Should we make SslOptions be more explicit about where it loads certifications? #3766
Description
I'm not sure I like the default fallback behavior here:
Instead I recommend something more like:
static InputStream getResource(
String path)
throws FileNotFoundException, IOException {
URI uri = URI.create(path);
/*
* Explicit
*/
if ("classpath".equals(uri.getScheme())) {
var classpath = uri.getPath();
if (classpath == null) {
throw new FileNotFoundException(path);
}
return getClasspathResource(classpath);
}
if ("file".equals(uri.getScheme())) {
return Files.newInputStream(Path.of(uri));
}
/*
* Implicit
*/
Path filepath = Paths.get(path);
if (Files.exists(filepath)) {
// absolute file:
return Files.newInputStream(filepath);
}
// Maybe do not do this
return getClasspathResource(path);
}This is where classpath:/// and file:/// can be explicitly used and then if that is not used we do the original behavior with the eventual goal of not doing the classpath unless it has the classpath uri schema.

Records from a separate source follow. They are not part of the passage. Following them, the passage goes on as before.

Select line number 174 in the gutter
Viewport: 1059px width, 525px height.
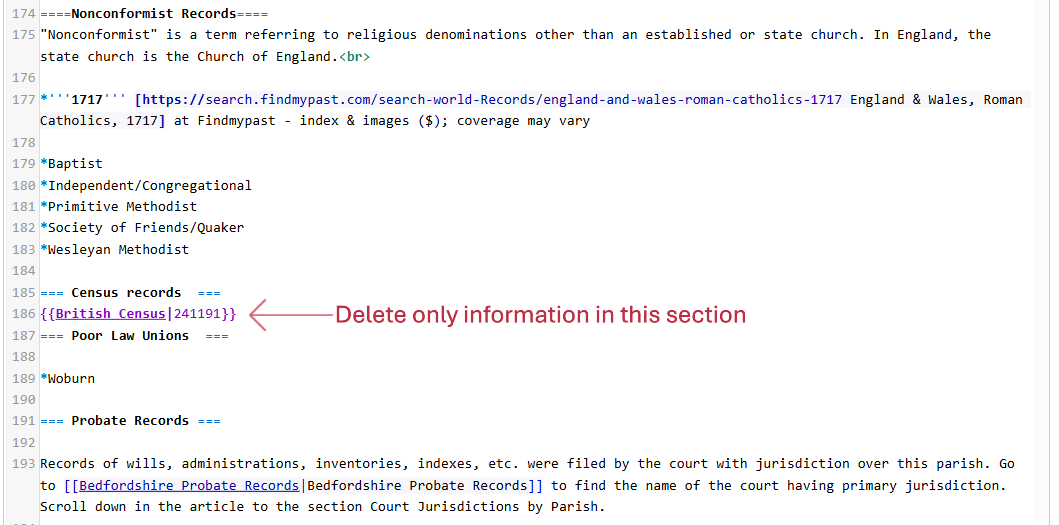24,14
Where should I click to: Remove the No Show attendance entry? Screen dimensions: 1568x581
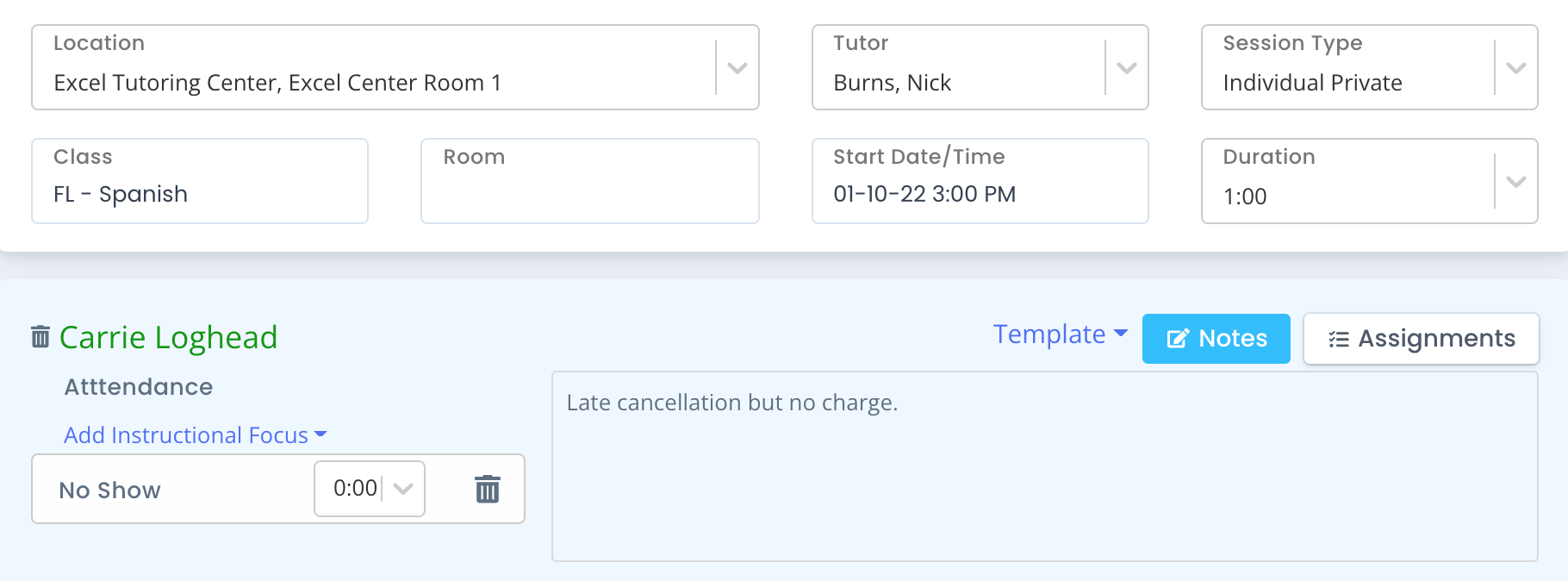[488, 489]
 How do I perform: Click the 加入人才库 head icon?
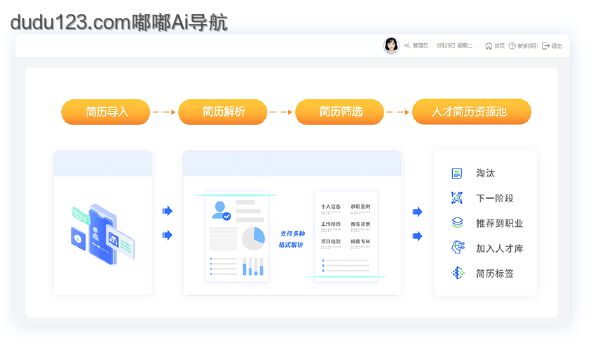click(458, 248)
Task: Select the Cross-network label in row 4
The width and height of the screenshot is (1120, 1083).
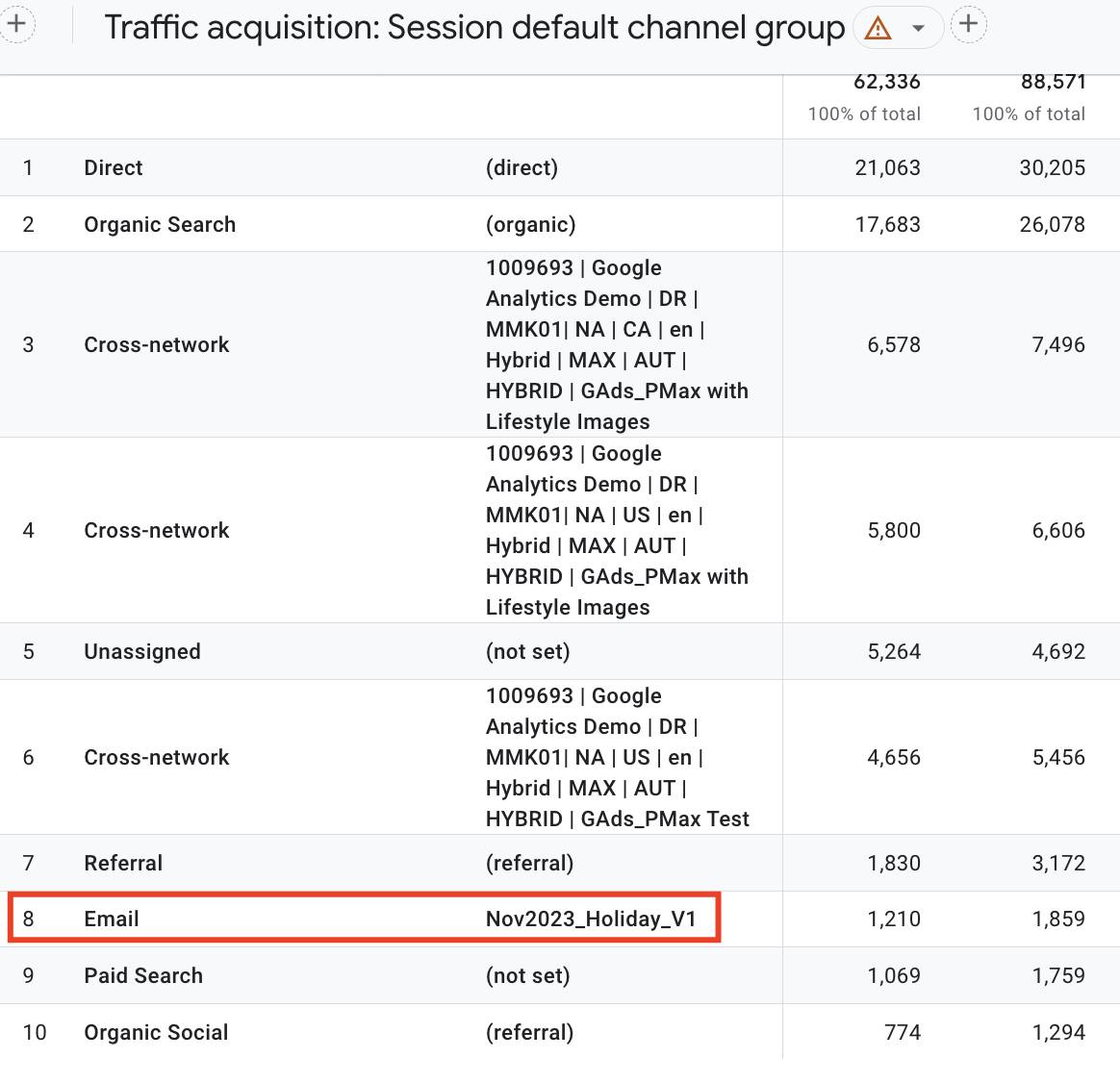Action: [157, 530]

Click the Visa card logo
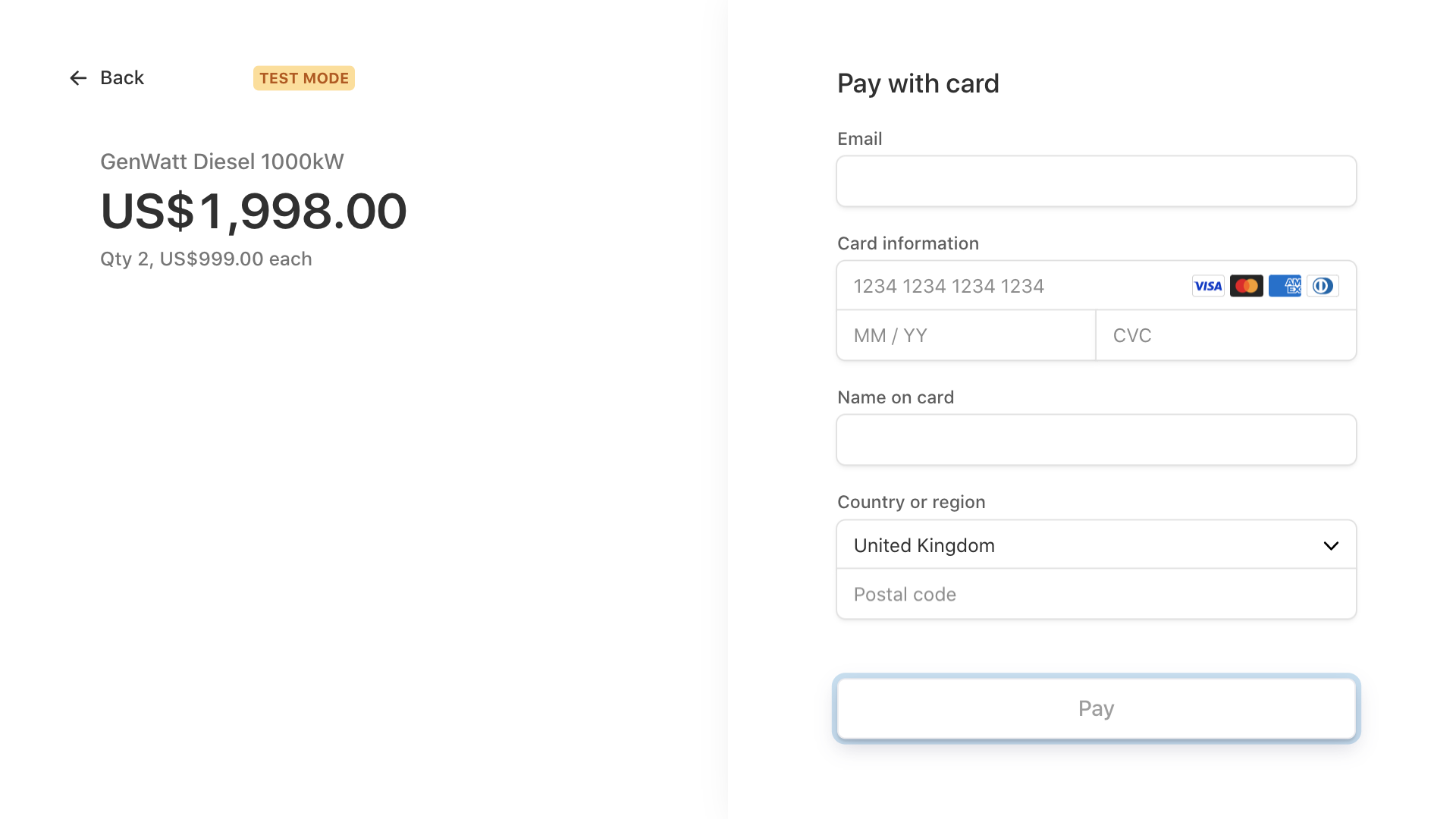[1208, 286]
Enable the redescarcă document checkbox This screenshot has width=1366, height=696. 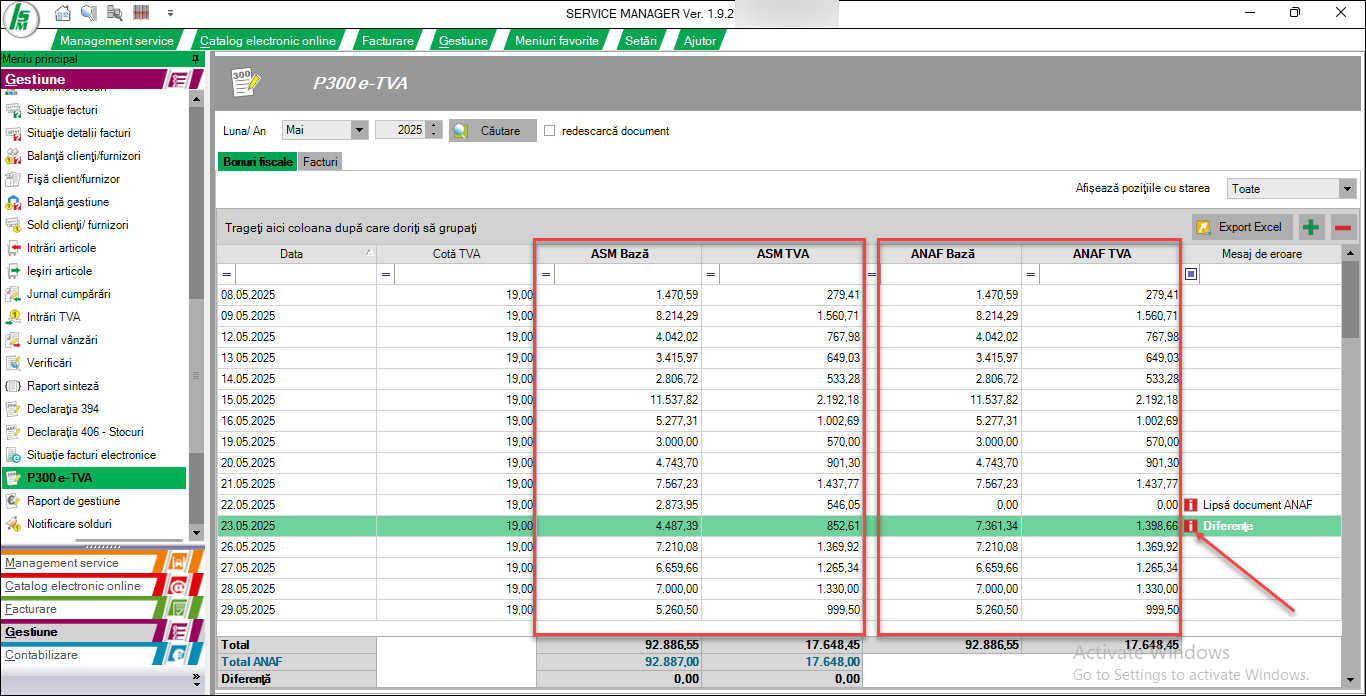click(549, 131)
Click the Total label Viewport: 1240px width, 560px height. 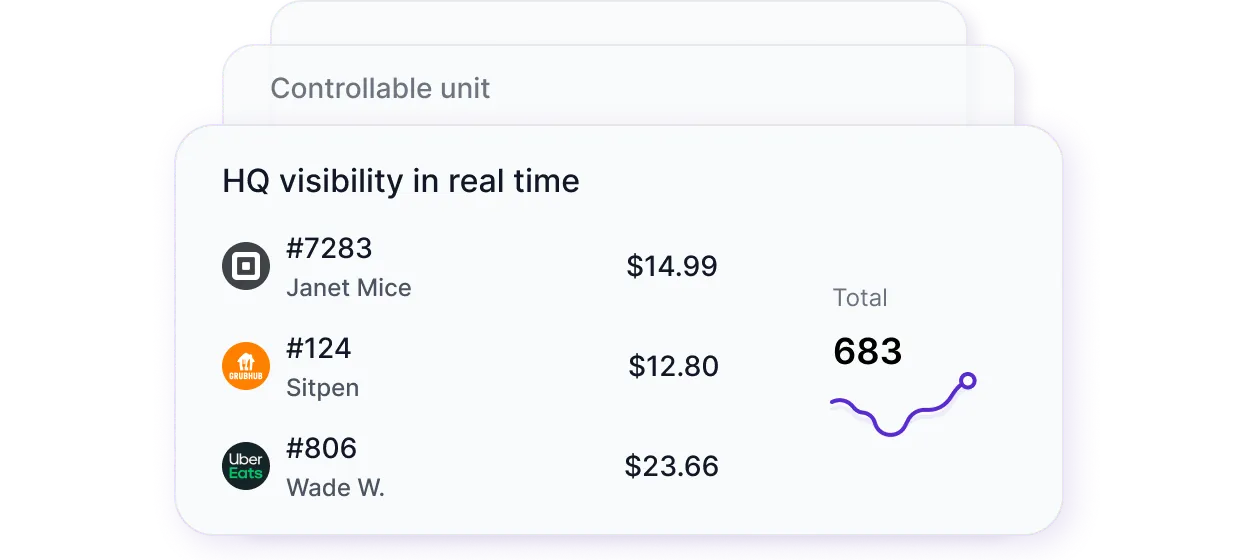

The reason is assume I package a certification in the classpath. It works normally. Then someone adds a classpath on the filesystem when I go deploy. It now overrides the classpath one.
Now I admit this is unlikely and if this was not certs I could care less but I think we should not go around sniffing for certs. It also seems more inline with how we no longer use the service loader. That is less implicit behavior.
Otherwise I mostly don't care but just think this is the right thing to do.